В Венеции действительно произошли исторические события. Власть дожей неожиданно пала, и никто пальцем не пошевелил для того, чтобы ее спасти: оказалось, что она всем смертельно надоела. Сам последний дож, Людовик Манин, и его сотрудники, передавая власть революционному совету, старательно, но непохоже, делали вид, будто всегда этого желали и только по неблагоприятному стечению обстоятельств не могли до той поры осуществить свое заветное желание. Лишь полиция и наемные далматские солдаты, зная вековую ненависть к себе народа, оказали вялое сопротивление. Было убито двадцать человек и разгромлено в суматохе несколько магазинов на Риальто. Венеция приняла революцию восторженно. Произошло то, что во все времена происходило в начале всех революций. Население, ликуя, поднимало новые флаги, за которые прежде надолго сажали в Piombi; ликуя, хоронило погибших за свободу, не подозревая, что среди перенесенных из мертвецкой в парадную могилу преобладали далматские солдаты; ликуя, слушало и особенно говорило вольные речи.
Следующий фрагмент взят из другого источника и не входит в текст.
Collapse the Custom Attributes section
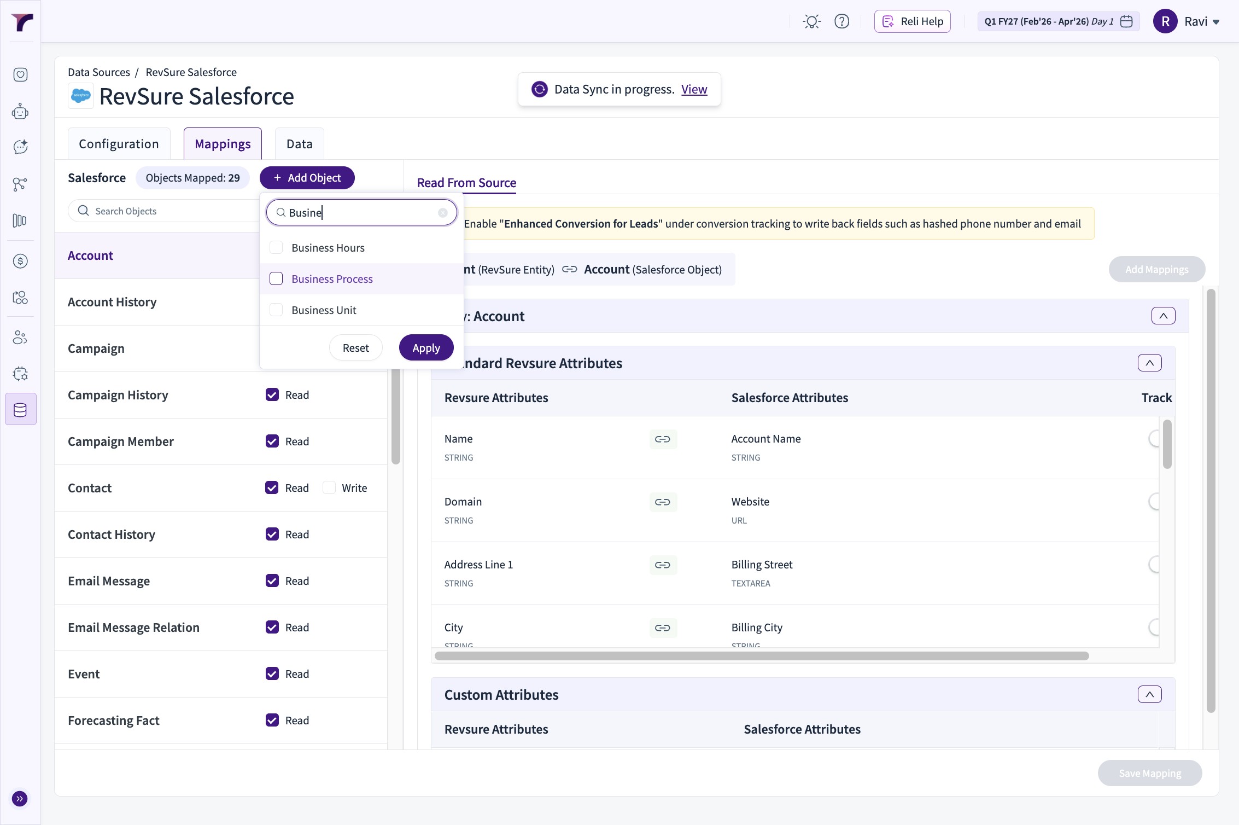Screen dimensions: 1239x825 click(x=1149, y=695)
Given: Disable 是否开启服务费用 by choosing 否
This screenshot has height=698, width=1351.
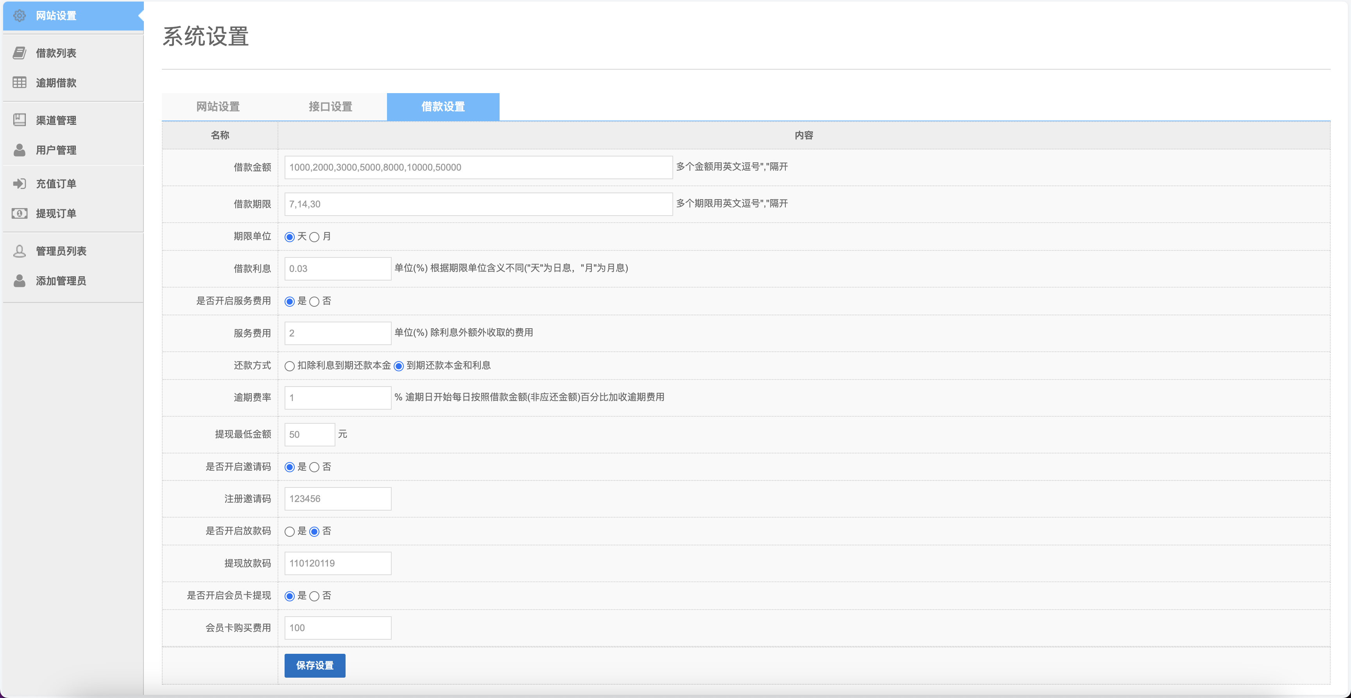Looking at the screenshot, I should coord(314,301).
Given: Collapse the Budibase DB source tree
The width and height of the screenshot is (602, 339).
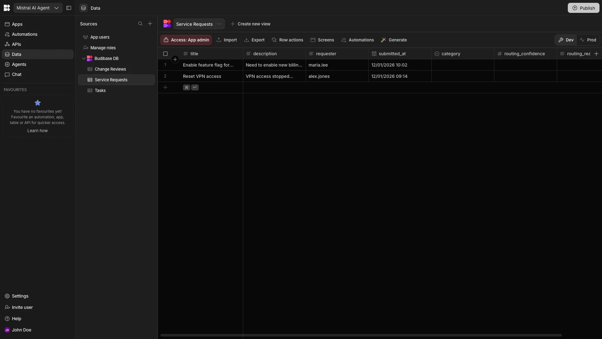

Через три дня везде висела «Декларация прав», на казенных зданиях была повешена надпись: «Свобода, равенство, братство», имелись повсеместно развивавшие крайне шумную деятельность комиссары, комиссариаты, комитеты, клубы и революционные трибуналы. И в каждом городке Венецианской республики очень быстро отыскались неподкупные Робеспьеры, титанические Дантоны, бесстрастные Сен-Жюсты и неумолимые Фукье-Тенвилли. Выбор французского образца зависел отчасти от профессии, но главным образом от наружности венецианских трибунов. Все, однако, проделывалось сравнительно благодушно: негде было воздвигать баррикады за отсутствием улиц; гильотинировать было некого, так как все оказались горячими сторонниками революции; а главное, стояла в области чудесная, редкая весна.